# WORK REQUIRED
In the entries below, find the line with "Where should I click to: Select the 1999-2000" and the line with "The height and width of the screenshot is (604, 713).". Return those two lines and all lines between them, exactly.

# RECORDS
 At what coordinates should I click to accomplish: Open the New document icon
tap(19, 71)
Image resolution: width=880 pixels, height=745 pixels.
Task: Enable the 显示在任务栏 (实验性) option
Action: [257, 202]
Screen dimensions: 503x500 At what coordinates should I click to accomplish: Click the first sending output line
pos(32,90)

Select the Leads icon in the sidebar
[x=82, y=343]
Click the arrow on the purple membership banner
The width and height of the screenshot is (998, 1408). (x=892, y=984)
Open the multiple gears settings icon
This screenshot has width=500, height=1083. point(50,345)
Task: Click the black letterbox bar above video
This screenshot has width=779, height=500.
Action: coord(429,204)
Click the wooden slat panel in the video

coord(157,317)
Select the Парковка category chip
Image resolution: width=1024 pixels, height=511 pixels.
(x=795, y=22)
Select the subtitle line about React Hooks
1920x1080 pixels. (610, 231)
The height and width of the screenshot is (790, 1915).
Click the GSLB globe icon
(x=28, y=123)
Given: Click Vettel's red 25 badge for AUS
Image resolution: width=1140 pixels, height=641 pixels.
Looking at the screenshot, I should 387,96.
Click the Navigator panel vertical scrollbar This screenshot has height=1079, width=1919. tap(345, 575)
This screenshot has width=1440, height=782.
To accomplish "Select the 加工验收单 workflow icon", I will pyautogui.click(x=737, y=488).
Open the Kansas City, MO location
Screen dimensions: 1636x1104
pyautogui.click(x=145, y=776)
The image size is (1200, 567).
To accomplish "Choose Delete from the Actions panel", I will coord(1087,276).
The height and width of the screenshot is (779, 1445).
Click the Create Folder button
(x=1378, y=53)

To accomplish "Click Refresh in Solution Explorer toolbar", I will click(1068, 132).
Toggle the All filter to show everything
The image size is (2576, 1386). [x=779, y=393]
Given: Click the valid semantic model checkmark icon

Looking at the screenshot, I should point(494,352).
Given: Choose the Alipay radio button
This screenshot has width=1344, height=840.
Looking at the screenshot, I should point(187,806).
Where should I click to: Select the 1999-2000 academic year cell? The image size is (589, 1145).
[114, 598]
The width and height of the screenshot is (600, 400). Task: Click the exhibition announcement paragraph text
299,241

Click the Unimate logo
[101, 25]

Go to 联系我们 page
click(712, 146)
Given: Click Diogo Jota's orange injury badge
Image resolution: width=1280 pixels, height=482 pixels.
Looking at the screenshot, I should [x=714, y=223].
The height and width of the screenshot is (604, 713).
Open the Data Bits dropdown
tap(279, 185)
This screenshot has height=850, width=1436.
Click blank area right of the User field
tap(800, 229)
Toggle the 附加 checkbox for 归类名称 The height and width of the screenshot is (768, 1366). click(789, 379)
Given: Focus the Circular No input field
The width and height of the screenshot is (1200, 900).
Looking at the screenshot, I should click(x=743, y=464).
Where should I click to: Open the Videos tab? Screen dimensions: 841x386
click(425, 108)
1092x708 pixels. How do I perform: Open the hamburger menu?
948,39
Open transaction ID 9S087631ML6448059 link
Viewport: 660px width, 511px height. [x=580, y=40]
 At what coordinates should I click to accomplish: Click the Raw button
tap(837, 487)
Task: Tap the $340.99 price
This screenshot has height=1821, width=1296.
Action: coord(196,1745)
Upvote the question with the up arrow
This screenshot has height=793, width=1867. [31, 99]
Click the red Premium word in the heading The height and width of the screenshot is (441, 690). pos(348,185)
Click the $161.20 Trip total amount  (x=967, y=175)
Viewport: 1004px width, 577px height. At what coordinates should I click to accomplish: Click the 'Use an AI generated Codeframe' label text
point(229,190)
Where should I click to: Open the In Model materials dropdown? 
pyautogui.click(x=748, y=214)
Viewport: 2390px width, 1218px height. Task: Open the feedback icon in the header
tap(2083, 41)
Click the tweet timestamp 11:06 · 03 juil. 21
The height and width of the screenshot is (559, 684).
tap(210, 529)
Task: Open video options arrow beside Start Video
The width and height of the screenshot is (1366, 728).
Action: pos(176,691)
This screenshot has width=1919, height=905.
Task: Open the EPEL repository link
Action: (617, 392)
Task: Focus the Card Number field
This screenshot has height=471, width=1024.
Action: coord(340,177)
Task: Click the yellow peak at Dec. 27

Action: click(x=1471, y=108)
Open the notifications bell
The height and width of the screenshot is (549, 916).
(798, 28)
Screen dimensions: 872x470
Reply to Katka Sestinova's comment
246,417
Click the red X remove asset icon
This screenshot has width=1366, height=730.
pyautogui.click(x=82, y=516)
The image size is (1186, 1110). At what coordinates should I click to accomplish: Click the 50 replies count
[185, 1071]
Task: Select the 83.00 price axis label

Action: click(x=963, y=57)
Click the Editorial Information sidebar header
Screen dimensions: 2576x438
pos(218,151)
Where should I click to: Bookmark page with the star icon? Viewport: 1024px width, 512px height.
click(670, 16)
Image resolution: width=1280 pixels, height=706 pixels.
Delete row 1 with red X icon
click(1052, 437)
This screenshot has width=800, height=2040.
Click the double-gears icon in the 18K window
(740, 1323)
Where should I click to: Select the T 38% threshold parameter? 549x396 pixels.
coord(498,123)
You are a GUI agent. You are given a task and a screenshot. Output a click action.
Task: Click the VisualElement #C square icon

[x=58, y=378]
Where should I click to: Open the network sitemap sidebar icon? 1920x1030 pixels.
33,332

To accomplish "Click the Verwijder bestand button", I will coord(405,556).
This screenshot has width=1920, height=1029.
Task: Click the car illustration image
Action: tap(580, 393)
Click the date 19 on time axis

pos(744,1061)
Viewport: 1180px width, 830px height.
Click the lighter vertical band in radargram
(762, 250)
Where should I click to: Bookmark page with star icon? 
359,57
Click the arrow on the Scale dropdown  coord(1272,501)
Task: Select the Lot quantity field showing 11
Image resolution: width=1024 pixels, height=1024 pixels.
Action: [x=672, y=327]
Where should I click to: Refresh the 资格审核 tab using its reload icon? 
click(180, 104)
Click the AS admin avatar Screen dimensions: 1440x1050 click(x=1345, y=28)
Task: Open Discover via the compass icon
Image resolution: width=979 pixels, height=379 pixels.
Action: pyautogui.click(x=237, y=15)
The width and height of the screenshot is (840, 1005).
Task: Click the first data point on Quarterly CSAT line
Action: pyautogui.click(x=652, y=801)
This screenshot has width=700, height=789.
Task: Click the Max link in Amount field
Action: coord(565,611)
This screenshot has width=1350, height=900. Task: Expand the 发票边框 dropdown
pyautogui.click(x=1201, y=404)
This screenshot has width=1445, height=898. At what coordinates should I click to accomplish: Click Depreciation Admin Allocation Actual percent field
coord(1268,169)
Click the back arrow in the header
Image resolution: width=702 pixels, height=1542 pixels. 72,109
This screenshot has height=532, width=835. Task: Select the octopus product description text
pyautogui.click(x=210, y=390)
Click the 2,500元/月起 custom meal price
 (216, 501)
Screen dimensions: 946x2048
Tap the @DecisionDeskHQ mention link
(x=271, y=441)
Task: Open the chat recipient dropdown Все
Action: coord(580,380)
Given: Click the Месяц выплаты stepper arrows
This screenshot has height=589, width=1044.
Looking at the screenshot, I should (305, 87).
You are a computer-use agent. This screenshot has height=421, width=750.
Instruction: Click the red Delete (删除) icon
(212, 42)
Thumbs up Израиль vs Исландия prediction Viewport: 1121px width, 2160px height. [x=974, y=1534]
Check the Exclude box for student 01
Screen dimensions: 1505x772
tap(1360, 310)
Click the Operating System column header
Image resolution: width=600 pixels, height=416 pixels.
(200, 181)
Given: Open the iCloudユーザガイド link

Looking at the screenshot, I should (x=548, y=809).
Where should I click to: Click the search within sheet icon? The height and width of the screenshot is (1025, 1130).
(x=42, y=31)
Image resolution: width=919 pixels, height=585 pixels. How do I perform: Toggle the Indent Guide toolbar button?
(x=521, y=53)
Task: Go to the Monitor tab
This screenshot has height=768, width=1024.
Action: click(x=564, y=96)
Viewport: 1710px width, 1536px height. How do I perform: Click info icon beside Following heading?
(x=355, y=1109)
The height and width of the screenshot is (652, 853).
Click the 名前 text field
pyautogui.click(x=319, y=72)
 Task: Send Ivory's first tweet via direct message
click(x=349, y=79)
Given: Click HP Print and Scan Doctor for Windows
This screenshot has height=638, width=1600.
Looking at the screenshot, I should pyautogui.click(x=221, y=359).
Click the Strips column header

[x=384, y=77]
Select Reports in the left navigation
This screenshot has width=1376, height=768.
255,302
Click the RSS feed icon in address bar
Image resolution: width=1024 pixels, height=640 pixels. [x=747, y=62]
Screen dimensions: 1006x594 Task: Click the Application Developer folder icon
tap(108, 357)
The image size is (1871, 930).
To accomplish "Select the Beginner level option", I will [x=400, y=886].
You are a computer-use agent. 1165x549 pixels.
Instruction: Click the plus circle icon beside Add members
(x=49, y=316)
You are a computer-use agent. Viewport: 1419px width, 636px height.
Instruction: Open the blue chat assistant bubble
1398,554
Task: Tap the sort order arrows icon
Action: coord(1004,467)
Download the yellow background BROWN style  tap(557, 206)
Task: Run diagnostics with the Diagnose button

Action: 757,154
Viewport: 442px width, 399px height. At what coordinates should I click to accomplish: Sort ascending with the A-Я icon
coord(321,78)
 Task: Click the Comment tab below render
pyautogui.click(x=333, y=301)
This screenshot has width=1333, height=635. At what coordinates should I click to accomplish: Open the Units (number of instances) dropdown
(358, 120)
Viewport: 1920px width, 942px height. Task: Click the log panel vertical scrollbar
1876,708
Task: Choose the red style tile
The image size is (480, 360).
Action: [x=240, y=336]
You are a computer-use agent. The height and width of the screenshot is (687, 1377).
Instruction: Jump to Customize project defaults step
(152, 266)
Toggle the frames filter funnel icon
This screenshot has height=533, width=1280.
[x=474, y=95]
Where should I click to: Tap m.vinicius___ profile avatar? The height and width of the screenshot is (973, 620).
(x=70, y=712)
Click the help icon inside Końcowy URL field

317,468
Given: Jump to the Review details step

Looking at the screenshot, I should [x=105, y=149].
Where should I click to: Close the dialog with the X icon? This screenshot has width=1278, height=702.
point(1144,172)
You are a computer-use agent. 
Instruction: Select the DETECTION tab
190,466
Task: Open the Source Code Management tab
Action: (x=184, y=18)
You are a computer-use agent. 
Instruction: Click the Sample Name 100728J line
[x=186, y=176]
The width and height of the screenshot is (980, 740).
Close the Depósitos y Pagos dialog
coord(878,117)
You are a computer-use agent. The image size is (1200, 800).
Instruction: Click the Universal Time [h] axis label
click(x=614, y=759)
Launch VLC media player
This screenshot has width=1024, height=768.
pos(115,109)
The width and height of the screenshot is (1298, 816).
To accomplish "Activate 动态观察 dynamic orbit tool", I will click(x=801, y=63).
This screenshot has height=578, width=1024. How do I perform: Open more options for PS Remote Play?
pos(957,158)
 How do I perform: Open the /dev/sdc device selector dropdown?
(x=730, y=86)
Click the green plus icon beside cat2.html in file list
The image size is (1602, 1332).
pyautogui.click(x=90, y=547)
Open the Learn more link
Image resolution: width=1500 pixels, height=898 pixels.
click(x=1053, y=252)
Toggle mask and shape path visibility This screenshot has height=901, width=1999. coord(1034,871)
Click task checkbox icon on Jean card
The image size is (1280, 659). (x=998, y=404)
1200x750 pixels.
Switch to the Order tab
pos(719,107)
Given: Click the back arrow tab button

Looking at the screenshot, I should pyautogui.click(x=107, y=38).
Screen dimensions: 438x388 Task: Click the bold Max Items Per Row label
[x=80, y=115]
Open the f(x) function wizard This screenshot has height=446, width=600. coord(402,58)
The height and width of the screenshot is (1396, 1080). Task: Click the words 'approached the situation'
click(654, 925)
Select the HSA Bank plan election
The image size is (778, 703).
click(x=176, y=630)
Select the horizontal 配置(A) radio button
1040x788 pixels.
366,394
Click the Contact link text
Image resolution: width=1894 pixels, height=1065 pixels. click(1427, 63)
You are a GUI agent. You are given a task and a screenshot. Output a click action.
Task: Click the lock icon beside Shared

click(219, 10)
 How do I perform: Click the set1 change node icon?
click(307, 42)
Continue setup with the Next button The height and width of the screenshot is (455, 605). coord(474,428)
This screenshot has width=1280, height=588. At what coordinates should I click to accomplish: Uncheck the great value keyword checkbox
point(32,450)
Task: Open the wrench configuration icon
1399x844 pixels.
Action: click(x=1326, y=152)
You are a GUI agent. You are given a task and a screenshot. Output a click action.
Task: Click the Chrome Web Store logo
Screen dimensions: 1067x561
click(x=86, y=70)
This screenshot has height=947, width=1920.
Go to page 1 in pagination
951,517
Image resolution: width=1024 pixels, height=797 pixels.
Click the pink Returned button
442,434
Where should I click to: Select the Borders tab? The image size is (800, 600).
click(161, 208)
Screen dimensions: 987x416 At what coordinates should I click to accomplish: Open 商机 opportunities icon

# WRITTEN SOLUTION
Where should I click to: Select the 1999-2000 academic year cell? The image size is (589, 1145).
[114, 598]
The width and height of the screenshot is (600, 400). Task: Click the exhibition announcement paragraph text
299,241

Click the Unimate logo
[101, 25]

Go to 联系我们 page
click(712, 146)
Given: Click Diogo Jota's orange injury badge
Image resolution: width=1280 pixels, height=482 pixels.
Looking at the screenshot, I should [x=714, y=223].
The height and width of the screenshot is (604, 713).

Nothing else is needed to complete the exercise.